Aunque es muy pronto para manejarse con certezas en el nuevo Sónar integrado, parece que hay elementos que ya se pueden comenzar a considerar. Por un lado, el público omite su presencia en el festival hasta bien entrada la tarde o iniciada la noche, con lo que el horario antes vespertino mantiene los hangares como páramos, los escenarios en sus huesos y las barras sin manar. Por otro lado, parece que Charlotte De Witte apunta a ser en el festival la sucesora en popularidad de aquellos Jeff Mills de los inicios del certamen o de Richie Hawtin más adelante, lo que en términos artísticos no parece un avance.
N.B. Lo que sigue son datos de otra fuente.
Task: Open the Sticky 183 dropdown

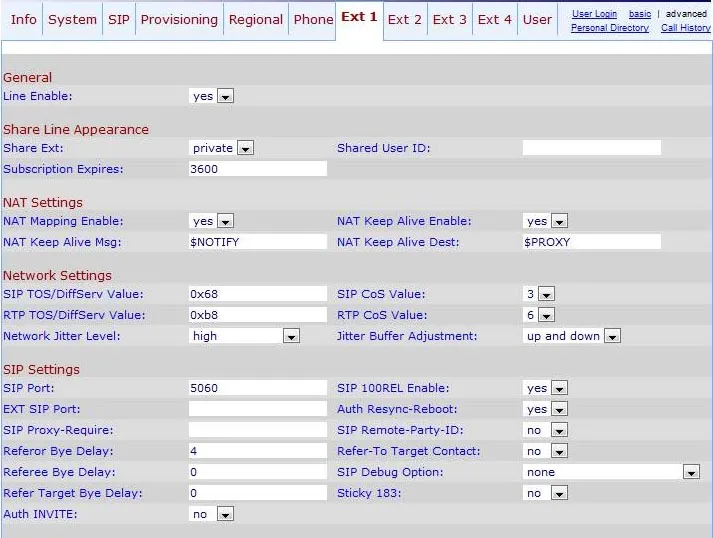Action: [545, 493]
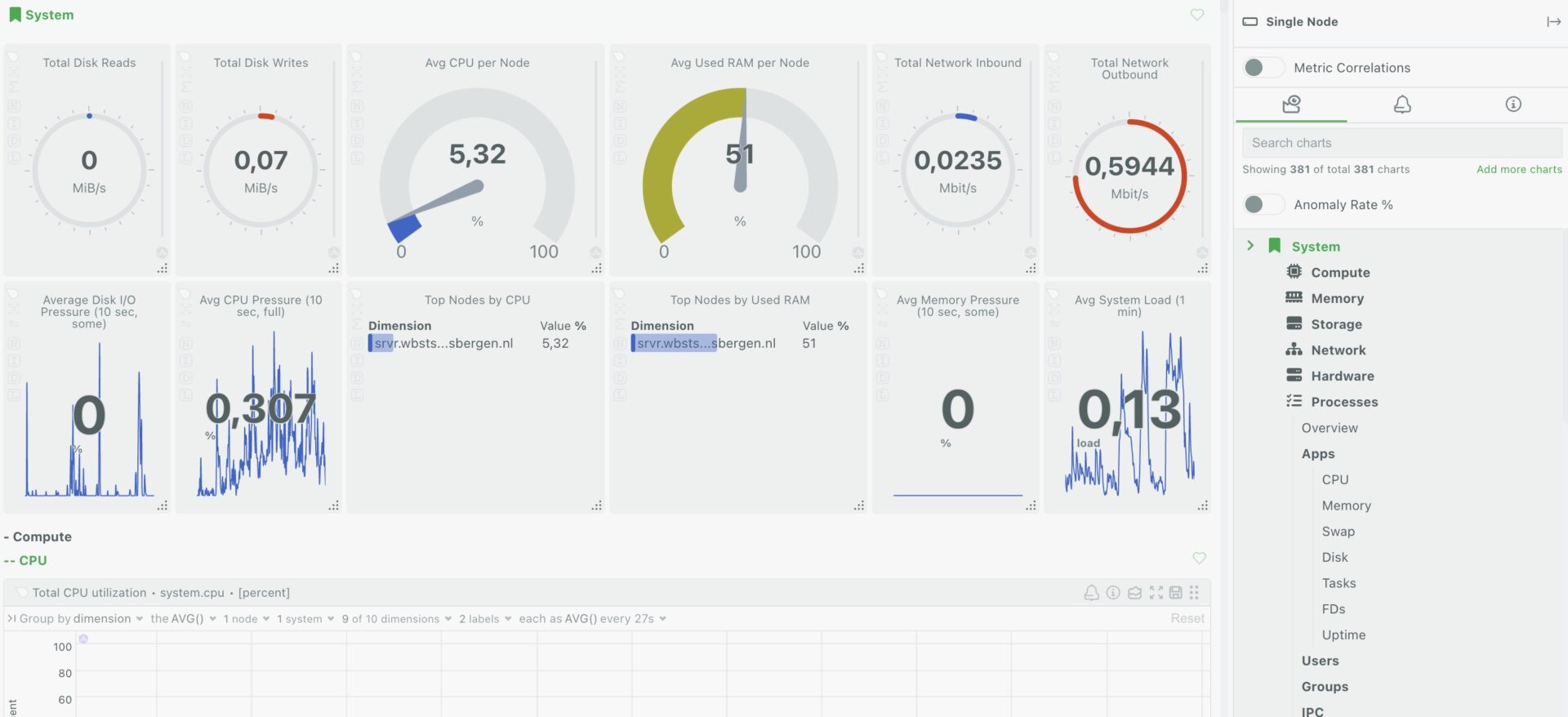Switch to the info tab in sidebar
1568x717 pixels.
click(1512, 105)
Finalmente, y esto es ampliable a cualquier festival, tener en el cartel estrellas con pasado y sin legado da más pábulo a esa estrella, que puede presumir de haber estado en un Sónar que con ella no gana nada. Fue el caso de Kelis. Por lo demás la jornada encumbró a otro clásico, Skepta, un rapero que no baja la guardia y dictó ritmo sin inclemencias con SBTRKT y su poderosísimo directo. Nia Archives puso el tono dulce y el Sónar, ya ocupado en algunos escenarios por los ingleses, recuperó el pulso de ediciones anteriores.